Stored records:

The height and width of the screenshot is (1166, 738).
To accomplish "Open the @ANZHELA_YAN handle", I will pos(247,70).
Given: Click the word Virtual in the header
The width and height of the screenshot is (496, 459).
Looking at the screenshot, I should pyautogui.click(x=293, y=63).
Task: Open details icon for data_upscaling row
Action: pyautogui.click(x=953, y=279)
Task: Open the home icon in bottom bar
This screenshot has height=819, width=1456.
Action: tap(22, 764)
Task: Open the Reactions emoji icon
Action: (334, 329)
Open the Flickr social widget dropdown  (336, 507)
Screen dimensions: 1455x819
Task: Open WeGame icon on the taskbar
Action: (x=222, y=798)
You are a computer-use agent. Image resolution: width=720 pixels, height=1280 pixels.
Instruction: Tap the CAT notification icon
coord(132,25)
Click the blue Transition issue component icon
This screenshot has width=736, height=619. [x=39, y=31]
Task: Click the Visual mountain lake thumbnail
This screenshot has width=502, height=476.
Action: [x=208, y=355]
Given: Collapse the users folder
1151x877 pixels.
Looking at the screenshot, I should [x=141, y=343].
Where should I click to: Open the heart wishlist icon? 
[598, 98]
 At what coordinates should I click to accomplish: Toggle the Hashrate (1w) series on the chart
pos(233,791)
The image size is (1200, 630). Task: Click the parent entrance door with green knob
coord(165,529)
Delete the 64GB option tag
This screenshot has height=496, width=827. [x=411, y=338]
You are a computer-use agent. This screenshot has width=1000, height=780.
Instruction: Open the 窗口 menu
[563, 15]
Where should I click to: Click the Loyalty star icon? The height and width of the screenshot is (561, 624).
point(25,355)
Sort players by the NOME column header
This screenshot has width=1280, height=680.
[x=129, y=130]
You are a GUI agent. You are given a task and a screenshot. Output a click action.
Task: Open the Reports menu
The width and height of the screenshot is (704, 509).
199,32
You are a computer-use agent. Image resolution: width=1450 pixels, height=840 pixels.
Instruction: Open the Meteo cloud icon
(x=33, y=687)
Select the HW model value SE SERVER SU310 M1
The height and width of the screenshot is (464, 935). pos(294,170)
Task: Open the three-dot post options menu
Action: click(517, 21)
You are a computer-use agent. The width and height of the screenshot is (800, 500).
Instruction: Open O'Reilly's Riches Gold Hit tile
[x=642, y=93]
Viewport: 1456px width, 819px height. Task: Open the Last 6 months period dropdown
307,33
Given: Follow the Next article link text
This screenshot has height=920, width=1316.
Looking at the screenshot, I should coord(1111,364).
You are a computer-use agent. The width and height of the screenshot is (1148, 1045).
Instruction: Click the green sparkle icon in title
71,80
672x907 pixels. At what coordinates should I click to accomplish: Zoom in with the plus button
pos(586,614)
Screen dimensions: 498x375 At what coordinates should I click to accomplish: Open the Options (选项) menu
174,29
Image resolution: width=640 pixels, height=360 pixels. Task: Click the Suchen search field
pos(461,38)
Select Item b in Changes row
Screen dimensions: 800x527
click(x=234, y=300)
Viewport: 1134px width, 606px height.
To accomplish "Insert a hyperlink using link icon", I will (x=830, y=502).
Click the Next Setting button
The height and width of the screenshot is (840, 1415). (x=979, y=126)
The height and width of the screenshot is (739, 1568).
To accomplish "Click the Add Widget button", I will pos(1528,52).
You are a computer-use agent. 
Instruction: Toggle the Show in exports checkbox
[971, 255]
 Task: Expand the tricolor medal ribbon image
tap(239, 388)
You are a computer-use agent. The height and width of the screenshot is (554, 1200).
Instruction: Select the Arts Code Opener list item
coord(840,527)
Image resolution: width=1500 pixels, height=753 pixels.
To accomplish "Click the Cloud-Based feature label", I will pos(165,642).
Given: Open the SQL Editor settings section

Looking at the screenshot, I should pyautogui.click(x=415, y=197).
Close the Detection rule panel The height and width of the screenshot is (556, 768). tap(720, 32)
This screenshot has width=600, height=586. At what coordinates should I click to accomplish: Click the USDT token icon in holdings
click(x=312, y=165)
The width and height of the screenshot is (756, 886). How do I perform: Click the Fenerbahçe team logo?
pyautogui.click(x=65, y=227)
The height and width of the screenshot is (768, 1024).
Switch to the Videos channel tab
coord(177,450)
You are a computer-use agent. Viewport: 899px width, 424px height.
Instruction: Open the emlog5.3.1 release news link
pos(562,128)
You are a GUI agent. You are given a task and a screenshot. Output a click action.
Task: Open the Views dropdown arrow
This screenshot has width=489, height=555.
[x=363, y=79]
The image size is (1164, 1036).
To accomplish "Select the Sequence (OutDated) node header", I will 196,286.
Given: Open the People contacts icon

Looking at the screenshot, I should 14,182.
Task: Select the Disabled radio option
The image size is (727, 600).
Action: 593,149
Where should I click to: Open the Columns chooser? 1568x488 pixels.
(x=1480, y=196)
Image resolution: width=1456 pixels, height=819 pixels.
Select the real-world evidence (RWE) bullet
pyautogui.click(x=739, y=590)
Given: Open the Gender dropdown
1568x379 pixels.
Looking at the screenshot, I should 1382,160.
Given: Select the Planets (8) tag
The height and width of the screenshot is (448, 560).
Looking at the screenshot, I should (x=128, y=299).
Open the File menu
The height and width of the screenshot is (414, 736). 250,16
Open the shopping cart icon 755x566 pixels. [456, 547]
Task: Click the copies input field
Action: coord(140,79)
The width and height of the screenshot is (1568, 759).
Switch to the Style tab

§ Work to be completed: Filter the data above, keeping only lines that include the string "header".

§ Written answer:
Given: Click the word Virtual in the header
Sort players by the NOME column header
To accomplish "Select the Sequence (OutDated) node header", I will 196,286.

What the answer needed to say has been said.